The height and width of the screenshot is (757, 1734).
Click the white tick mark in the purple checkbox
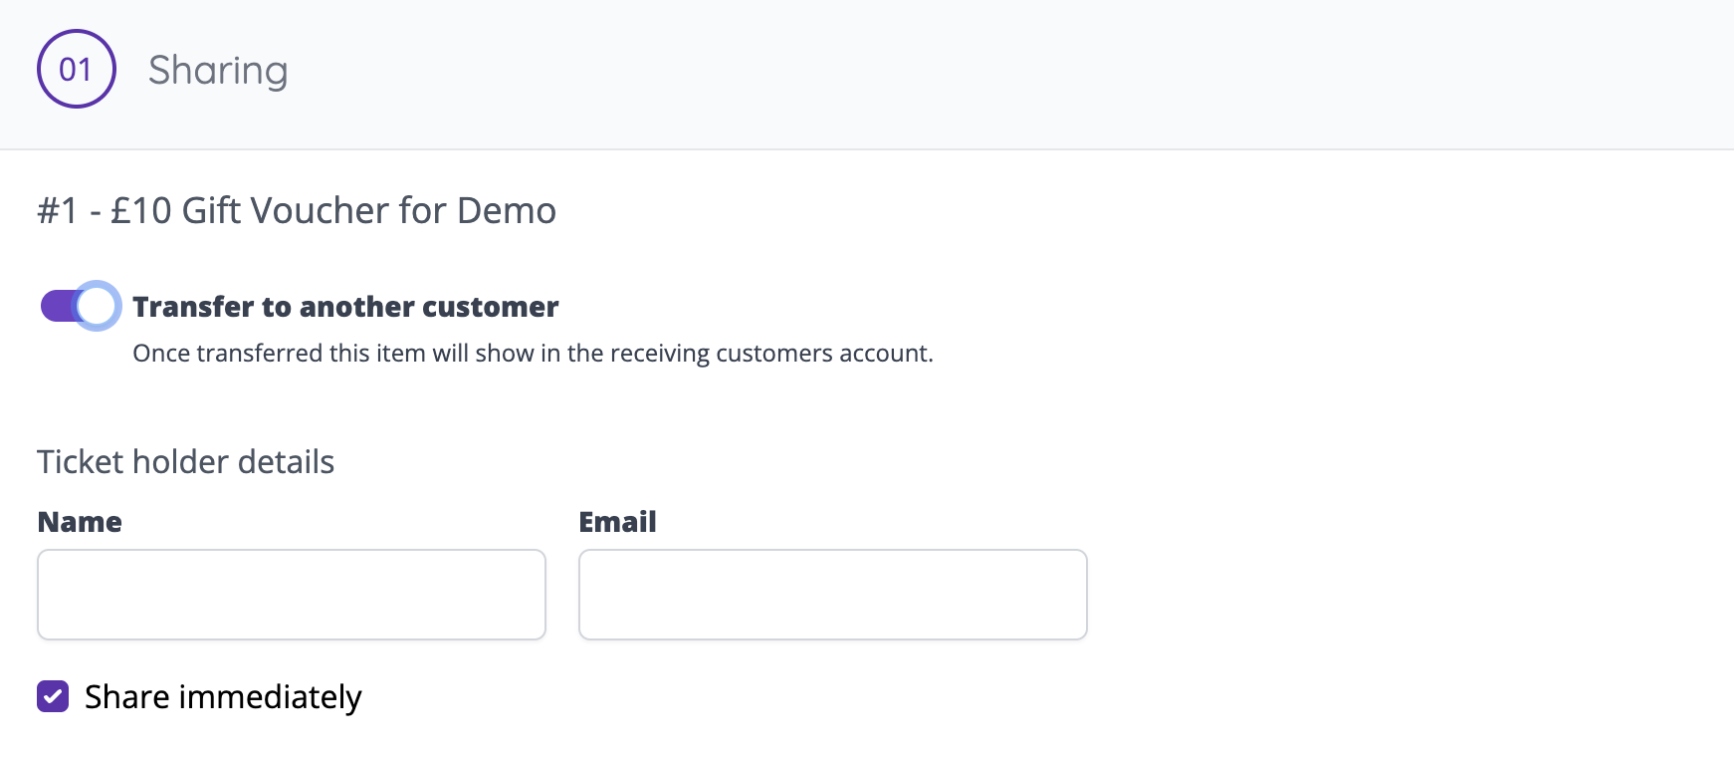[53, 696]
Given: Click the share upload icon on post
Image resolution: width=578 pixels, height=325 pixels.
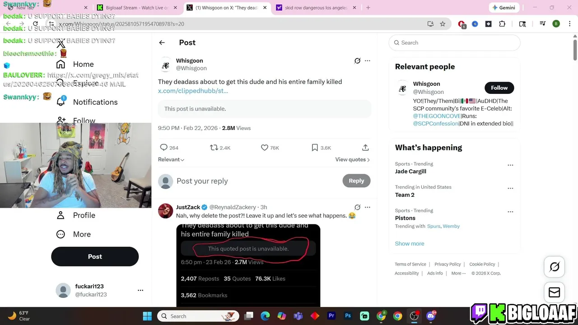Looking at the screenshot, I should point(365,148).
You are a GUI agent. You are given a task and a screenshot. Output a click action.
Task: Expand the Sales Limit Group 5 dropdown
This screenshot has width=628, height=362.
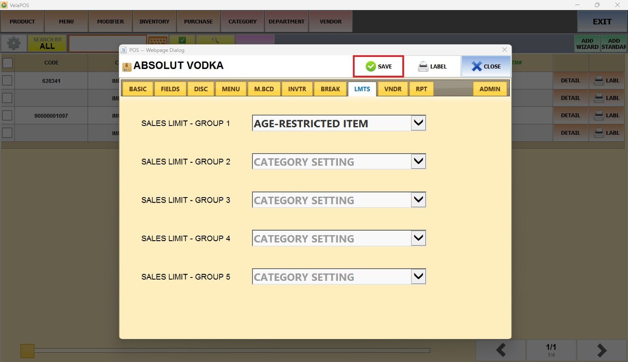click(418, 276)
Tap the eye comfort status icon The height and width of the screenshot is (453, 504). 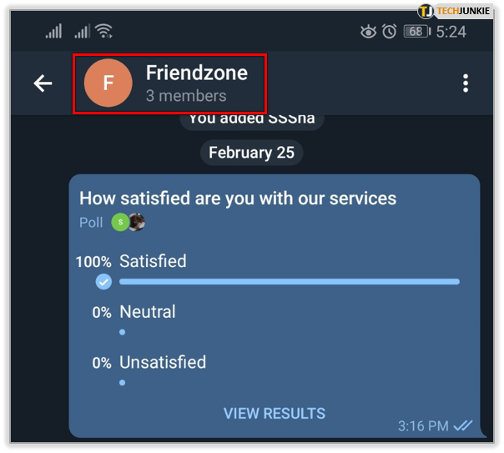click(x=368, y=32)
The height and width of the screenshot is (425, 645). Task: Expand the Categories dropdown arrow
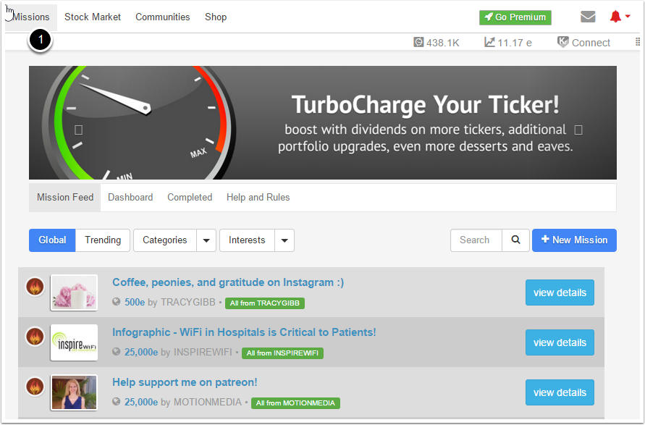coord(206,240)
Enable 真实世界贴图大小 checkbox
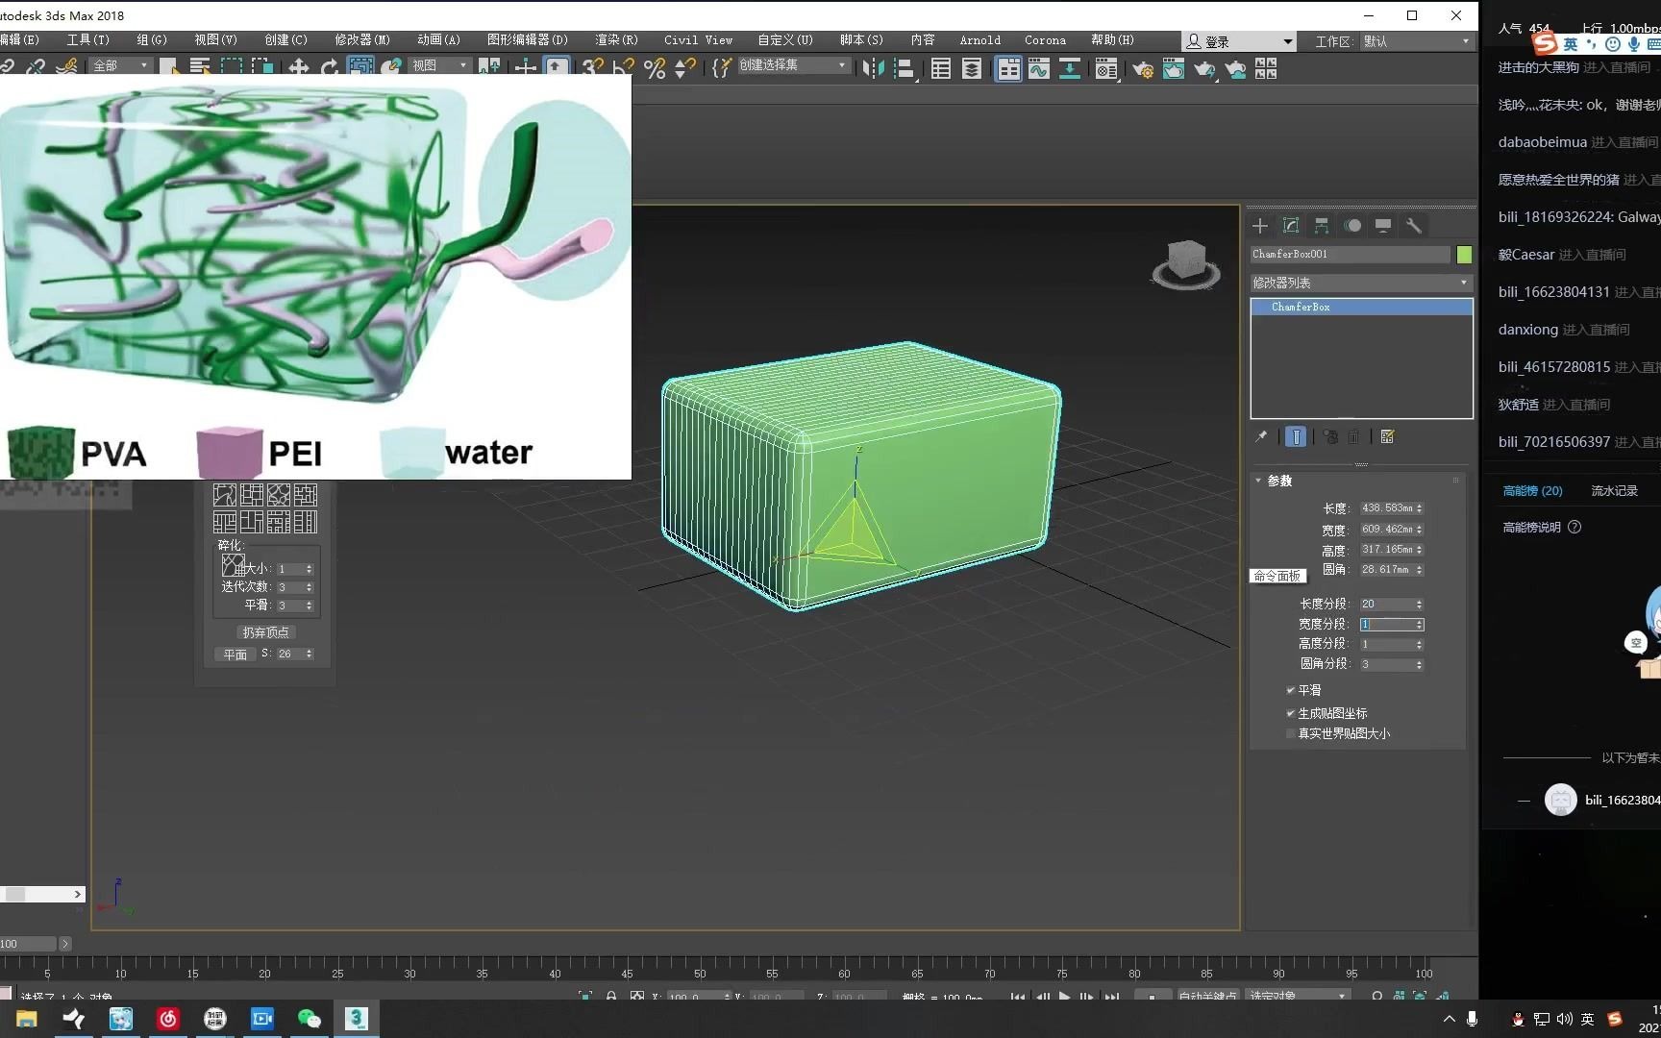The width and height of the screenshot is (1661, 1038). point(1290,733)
====
Task statement —
Extract from the material above the stretch running from the line containing "Click the white" through the line containing "You are a GUI". Keep the text exact and the pictures out.

Answer section —
Click the white tick mark in the purple checkbox
[53, 696]
Given: Click the share upload icon on post
Image resolution: width=578 pixels, height=325 pixels.
Looking at the screenshot, I should point(365,148).
You are a GUI agent. You are given a task and a screenshot. Output a click action.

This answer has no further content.